Cheers to the continued efforts in Maine to increase organ donation rates.
In 2003, Maine was first in the nation to sign into law a guarantee that the donation wishes of the deceased are honored, and last week Rep. Brian Langley, R-Ellsworth, hosted a press conference urging Mainers to become donors.
According to Langley, 90 percent of Americans support organ donation, but only 30 percent know what to do to become organ donors. One of easiest ways is to ensure the Department of Motor Vehicles affixes a donor sticker to your license every time you renew, a visible way for emergency workers to recognize a donor’s wishes in cases of traumatic accidents.
A woman who spoke at Tuesday’s press conference noted that 18 people die every day in Maine for lack of an organ donation. That death rate actually applies to the entire country, but her point is well taken. People across this country are in desperate need of organ transplants, a need often filled by the dead.

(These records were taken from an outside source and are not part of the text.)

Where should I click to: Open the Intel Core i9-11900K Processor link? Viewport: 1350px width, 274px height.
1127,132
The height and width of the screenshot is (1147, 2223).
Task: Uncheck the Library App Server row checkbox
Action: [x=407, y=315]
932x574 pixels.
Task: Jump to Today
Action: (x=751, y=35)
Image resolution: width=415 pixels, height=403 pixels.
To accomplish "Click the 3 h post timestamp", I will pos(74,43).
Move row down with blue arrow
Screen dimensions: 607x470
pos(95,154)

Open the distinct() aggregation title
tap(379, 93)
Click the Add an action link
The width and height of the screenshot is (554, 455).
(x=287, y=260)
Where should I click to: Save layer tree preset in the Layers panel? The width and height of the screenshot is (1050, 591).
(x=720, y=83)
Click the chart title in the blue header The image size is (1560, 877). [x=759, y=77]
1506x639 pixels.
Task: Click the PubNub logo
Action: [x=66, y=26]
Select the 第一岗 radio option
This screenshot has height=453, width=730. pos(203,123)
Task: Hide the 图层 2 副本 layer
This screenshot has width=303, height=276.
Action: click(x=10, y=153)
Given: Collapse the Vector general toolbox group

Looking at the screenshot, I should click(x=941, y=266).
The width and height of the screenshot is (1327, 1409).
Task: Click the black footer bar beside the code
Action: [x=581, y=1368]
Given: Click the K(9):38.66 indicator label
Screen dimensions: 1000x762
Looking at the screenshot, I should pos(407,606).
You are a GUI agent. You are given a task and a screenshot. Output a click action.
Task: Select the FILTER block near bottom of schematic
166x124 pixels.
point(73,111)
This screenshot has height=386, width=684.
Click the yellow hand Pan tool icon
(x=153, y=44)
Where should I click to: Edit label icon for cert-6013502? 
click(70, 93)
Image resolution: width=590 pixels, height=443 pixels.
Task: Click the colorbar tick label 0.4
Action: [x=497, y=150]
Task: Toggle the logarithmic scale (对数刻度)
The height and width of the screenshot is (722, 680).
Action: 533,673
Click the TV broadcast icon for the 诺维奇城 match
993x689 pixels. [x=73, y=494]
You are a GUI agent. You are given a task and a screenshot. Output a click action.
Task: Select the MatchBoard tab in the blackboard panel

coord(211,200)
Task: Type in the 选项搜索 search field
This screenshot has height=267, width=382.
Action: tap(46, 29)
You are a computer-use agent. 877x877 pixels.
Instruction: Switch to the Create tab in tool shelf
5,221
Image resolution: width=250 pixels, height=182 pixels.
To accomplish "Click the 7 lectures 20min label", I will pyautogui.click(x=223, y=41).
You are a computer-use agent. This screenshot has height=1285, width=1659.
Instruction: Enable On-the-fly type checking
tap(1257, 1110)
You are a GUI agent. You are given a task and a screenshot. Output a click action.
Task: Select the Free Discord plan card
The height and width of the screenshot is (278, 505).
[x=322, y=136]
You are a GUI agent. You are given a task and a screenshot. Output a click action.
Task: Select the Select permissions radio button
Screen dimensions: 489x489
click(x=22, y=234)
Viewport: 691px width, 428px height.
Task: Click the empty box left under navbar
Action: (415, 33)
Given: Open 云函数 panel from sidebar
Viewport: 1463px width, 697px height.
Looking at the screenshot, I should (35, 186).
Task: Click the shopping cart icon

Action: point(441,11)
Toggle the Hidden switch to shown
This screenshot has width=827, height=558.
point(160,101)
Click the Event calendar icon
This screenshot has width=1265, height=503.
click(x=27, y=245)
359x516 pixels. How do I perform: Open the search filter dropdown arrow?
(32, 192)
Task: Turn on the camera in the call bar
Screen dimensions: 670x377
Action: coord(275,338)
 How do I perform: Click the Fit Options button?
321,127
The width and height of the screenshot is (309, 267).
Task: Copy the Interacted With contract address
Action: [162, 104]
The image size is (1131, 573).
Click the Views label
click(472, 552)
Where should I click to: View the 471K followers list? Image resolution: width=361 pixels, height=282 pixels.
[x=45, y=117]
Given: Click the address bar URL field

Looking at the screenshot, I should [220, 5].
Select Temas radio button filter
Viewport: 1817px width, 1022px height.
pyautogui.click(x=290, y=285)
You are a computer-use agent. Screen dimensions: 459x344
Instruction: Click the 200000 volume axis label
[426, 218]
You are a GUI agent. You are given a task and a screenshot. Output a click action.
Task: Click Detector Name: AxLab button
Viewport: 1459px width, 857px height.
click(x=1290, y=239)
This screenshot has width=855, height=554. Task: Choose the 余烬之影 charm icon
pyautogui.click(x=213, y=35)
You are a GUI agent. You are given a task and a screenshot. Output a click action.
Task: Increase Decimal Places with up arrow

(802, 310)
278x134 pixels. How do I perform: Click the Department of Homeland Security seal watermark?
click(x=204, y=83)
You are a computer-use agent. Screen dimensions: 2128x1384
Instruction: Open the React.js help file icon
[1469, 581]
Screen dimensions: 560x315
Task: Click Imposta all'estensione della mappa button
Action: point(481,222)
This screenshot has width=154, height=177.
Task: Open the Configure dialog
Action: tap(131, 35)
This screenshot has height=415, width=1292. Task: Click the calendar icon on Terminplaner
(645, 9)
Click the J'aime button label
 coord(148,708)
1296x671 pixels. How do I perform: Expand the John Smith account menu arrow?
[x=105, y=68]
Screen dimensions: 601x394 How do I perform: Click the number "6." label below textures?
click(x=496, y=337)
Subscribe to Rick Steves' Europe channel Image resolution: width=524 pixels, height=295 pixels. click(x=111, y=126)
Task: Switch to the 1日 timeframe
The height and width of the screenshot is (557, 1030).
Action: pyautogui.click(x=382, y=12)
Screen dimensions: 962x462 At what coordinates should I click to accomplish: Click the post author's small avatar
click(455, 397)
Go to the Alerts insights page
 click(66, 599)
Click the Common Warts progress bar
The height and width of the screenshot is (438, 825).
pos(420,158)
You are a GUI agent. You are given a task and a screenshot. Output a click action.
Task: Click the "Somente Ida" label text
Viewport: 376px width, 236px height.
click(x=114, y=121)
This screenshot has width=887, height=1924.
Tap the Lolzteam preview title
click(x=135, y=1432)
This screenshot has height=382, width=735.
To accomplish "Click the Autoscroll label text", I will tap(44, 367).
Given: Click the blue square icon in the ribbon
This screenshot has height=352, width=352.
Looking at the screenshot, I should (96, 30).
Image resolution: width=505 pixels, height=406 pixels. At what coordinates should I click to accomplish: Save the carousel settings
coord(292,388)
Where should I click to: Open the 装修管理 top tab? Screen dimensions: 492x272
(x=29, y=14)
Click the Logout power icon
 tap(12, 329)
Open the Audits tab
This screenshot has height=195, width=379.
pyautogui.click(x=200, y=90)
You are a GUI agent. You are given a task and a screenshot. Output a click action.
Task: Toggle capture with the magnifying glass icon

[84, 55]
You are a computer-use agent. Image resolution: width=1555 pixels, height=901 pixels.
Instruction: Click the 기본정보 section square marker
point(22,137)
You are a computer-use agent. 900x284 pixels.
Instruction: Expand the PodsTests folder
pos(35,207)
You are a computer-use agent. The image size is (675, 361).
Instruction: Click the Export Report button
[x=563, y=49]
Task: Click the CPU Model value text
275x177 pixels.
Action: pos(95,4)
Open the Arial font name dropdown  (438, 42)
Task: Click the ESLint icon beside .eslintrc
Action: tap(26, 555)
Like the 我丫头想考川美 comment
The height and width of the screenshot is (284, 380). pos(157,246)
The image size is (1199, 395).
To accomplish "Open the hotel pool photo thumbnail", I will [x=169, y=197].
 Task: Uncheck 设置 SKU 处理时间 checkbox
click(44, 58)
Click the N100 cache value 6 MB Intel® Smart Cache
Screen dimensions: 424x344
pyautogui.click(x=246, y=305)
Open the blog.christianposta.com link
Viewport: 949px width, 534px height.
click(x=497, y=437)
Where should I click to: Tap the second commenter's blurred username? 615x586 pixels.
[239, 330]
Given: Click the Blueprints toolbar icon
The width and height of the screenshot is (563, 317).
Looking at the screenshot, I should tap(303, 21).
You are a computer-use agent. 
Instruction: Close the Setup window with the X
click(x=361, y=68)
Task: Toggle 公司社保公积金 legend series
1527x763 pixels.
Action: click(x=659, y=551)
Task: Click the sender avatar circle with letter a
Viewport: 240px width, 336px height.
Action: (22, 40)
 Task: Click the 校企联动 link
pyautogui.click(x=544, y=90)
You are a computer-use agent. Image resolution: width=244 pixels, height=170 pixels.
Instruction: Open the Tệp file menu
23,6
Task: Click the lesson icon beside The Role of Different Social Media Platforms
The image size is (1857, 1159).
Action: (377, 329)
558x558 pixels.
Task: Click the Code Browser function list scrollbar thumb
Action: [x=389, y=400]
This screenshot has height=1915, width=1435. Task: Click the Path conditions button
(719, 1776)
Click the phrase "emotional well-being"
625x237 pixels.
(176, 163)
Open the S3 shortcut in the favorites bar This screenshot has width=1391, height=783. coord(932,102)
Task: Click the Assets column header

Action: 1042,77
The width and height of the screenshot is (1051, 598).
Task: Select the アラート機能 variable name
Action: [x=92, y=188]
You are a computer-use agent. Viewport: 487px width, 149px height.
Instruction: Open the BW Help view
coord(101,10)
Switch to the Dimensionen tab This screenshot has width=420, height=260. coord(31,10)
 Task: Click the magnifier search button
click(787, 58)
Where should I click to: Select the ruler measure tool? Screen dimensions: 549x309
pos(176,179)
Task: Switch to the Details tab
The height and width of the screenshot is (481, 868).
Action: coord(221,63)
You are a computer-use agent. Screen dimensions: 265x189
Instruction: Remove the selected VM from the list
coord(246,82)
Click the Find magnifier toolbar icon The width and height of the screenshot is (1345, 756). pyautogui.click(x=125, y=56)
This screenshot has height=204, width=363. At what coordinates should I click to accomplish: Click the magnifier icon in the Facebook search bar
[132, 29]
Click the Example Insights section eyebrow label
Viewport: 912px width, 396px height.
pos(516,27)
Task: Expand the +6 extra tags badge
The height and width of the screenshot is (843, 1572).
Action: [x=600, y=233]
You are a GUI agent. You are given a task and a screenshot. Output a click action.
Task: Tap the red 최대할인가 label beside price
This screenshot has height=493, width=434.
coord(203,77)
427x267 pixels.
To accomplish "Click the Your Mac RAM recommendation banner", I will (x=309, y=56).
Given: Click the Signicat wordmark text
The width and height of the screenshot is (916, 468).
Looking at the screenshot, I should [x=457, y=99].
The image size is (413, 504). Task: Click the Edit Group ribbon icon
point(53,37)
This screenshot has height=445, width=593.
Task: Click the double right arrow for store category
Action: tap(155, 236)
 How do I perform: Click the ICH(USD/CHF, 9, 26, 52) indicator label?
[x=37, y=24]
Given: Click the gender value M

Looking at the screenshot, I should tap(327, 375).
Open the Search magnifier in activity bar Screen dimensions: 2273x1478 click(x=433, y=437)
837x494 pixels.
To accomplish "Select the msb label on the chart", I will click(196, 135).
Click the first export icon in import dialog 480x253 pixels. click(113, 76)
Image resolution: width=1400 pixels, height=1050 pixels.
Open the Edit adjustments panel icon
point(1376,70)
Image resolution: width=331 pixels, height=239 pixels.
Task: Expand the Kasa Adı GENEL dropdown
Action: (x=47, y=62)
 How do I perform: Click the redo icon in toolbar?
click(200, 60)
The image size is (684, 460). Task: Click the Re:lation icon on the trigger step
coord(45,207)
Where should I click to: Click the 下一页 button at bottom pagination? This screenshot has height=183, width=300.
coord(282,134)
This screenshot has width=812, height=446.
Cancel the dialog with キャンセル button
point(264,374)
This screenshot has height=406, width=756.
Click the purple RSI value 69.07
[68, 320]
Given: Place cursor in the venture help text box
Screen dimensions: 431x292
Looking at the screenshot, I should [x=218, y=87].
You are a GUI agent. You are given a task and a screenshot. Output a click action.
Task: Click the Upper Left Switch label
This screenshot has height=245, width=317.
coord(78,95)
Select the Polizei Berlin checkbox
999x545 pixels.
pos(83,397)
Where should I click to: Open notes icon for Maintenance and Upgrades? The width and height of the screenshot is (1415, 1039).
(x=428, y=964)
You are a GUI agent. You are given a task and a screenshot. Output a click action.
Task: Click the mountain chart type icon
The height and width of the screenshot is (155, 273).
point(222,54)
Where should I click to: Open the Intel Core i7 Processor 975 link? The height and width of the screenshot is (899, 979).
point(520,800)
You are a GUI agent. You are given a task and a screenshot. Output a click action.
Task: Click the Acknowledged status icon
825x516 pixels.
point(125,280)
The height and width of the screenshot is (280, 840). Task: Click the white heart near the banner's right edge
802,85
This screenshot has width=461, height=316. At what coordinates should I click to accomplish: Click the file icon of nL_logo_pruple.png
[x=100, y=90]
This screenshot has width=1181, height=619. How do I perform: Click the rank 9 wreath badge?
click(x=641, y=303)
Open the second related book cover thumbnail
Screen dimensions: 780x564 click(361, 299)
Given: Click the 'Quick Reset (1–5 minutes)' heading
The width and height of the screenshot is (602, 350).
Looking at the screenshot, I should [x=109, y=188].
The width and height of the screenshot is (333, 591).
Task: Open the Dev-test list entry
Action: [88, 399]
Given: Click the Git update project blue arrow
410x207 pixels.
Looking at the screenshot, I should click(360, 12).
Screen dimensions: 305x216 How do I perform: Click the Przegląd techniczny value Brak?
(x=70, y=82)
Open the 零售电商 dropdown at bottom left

The living must become more proactive about assigning donor status while they can, so once dead, someone else can live.
Cheers to Museum L-A for organizing a downtown duathlon for June 27 in Lewiston. This event joins other popular athletic competitions in the Twin Cities, including the Greater L-A Triple Crown 5K Series and the annual Great Falls Criterium in downtown Auburn.
The duathlon will be open to 500 people to compete in a 3-mile run, a 14-mile bike course followed by another 3-mile run between and around Lewiston’s mill buildings, or what Museum L-A is calling the city’s “historic millscapes.” It’s a terrific opportunity to shine a spotlight on Lewiston; a visual way to enjoy and experience the downtown.
At some distant date, the duathlon could become a triathlon, incorporating the Androscoggin River in either a canoe/kayak or swim event. Jeers to the lagging environmental efforts to re-classify the river as a Class B waterway. If New York can upgrade the Hudson River alongside Manhattan well enough to host multiple swim events there, including several triathlons, surely Maine can get the Androscoggin in swim condition.
Cheers to the Lewiston-Auburn Economic Growth Council for its effort to lure Google to Maine. The council has launched an effort to convince the search engine giant to build its experimental super high-speed computer network here.
We’ll be competing against other cities that are much bigger than Lewiston-Auburn, so we’ll have to make a splash.
In Duluth, Minn., the mayor literally splashed into freezing Lake Superior for a swim last week. The mayor of Sarasota, Fla., jumped into a tank full of sharks — another wacky splash. If Topeka, Kan., wins, the mayor has pledged to change the name of the city to Google, Kan. Is that next to Oz?
The application to Google is being managed by the Androscoggin Valley Council of Governments, which cuts a pretty wide path through western Maine, including the Oxford Hills. AVCOG isn’t planning any stunts, but will rely on videotaped pleas from the heart to carry its bid to bring super high-speed to our communities, relying on the sincerity of senior citizens, students and others, perhaps even a cat or two.
Good idea, but a stunt wouldn’t hurt. We suggest AVCOG and the Growth Council look to Buckfield, where Fritz Grobe and Stephen Voltz of Mentos and Diet Coke geyser fame could probably put together a stunt to draw winning notice.
Their Eepybird videos are, after all, proven winners.